Nothing! It was just that the survey map, with its proposed railway, and the purchase order for land had brought back a past of which he had no knowledge, almost as if he had broken from a dream to step into it, and it was the reality, and everything since only imagination.
Then it was gone again, and he was sitting in the present, in his own home in Fitzroy Street, holding a sheaf of papers and looking at a troubled young woman who wanted him to prove to the world, and perhaps most of all to her, that the man she was going to marry was not guilty of fraud.
“May I make notes of some of this, Miss Harcus?” he asked.
“Of course,” she agreed quickly. “I wish I could allow you to keep them, but they would be missed.”
“Naturally.” He admired her courage and the fact that she had taken them at all.

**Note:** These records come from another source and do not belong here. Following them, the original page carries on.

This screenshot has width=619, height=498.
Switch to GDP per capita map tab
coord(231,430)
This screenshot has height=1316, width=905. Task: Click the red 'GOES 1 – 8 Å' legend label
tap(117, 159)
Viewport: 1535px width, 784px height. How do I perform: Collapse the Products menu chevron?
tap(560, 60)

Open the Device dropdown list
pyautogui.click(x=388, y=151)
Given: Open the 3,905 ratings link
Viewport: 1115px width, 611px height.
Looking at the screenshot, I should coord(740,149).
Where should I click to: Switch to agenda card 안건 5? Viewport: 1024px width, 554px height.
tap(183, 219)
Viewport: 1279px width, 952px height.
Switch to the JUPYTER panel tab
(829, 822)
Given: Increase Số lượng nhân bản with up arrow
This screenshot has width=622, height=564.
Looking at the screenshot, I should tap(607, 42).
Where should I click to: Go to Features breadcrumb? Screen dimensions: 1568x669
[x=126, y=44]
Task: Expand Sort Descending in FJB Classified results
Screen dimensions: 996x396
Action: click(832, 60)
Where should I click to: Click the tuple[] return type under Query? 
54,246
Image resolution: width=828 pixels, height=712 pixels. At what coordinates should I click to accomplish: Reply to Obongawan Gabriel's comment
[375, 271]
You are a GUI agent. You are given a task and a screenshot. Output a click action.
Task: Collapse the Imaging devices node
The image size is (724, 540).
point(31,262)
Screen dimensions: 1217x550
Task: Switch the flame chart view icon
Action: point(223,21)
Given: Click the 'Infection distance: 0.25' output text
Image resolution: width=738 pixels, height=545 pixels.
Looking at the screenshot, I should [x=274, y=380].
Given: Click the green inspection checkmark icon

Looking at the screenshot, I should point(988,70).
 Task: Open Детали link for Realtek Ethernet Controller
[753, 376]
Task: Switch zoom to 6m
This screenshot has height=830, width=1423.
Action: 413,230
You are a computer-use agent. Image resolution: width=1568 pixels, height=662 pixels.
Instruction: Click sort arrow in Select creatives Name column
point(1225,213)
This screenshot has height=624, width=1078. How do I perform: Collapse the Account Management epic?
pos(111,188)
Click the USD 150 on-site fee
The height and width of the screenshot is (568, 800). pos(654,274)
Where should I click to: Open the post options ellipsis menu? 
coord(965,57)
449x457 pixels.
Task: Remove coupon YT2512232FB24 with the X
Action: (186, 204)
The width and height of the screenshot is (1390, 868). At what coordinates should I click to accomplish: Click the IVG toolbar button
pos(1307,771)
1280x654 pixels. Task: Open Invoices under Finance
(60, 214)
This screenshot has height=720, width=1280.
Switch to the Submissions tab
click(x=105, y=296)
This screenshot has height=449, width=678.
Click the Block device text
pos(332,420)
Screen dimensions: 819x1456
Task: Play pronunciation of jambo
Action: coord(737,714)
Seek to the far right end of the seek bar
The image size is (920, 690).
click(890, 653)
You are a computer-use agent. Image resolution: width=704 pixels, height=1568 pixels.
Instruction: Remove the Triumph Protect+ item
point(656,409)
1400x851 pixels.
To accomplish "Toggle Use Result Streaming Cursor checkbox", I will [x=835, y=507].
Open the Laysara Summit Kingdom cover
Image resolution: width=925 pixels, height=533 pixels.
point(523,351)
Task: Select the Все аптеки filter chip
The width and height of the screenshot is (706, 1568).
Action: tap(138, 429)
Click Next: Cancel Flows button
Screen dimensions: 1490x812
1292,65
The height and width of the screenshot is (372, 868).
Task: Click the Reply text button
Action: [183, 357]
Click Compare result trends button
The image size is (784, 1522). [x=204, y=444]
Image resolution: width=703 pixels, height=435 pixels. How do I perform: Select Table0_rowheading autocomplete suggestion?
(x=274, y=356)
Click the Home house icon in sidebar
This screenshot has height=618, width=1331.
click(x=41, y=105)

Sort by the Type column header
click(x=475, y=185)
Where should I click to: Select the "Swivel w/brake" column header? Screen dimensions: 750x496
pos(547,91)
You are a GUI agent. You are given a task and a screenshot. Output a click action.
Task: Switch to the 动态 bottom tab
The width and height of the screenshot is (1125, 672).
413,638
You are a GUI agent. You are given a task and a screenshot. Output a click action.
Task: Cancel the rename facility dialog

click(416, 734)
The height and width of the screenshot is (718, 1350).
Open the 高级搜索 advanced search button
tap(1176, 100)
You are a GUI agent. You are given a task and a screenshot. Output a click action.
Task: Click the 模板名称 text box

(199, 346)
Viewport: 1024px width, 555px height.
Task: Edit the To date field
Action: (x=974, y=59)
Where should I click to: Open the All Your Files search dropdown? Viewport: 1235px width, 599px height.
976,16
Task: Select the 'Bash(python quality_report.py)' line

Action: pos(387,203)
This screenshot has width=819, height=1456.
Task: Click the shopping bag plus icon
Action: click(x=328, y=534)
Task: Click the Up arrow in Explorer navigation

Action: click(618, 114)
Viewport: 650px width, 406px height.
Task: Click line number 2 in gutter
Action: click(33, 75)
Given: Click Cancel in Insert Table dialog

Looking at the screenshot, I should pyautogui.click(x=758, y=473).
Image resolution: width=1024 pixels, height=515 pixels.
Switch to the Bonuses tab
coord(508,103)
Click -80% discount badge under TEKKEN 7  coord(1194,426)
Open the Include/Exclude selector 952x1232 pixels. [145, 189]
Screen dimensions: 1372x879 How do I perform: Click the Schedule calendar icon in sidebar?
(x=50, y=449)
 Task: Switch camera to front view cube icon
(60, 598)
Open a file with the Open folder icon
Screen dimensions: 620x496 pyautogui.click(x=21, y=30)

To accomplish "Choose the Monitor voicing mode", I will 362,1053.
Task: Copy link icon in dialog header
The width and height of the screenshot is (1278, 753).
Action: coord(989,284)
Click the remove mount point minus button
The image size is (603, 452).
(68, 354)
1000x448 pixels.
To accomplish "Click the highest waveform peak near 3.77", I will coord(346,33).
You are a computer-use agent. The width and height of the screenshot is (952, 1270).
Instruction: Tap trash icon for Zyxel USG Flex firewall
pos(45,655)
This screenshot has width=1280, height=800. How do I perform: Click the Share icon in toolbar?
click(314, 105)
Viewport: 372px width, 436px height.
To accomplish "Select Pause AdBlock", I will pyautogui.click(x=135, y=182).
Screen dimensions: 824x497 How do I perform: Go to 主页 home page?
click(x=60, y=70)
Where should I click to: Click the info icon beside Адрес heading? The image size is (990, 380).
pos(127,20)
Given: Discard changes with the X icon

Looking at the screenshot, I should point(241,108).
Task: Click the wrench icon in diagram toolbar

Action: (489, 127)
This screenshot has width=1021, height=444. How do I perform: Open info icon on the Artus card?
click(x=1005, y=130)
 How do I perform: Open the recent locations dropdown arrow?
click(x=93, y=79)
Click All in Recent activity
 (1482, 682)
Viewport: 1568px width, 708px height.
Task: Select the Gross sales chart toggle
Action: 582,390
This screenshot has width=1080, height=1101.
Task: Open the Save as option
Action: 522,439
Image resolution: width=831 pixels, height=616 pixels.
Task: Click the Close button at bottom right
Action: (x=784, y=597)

He rose to his feet and fetched pen and paper from his desk, bringing the inkwell back with him and sitting at a small table by his chair. He copied rapidly from the first map, then the second, taking the grid references, the names of the principal towns and the main features of the route.
From the other papers he took the areas, prices, and names of the previous owners of the land purchased. Then he looked at the rest that she had handed him. There were purchase orders and receipts for an enormous amount of materials, including wood, steel, and dynamite; for tools, wagons, horses, food for men and animals; and endless wages for the navvies who cut the land, built bridges and viaducts, laid the track itself—but also for ostlers, blacksmiths, wheelwrights, carpenters, surveyors and a dozen other minor tradesmen and artisans.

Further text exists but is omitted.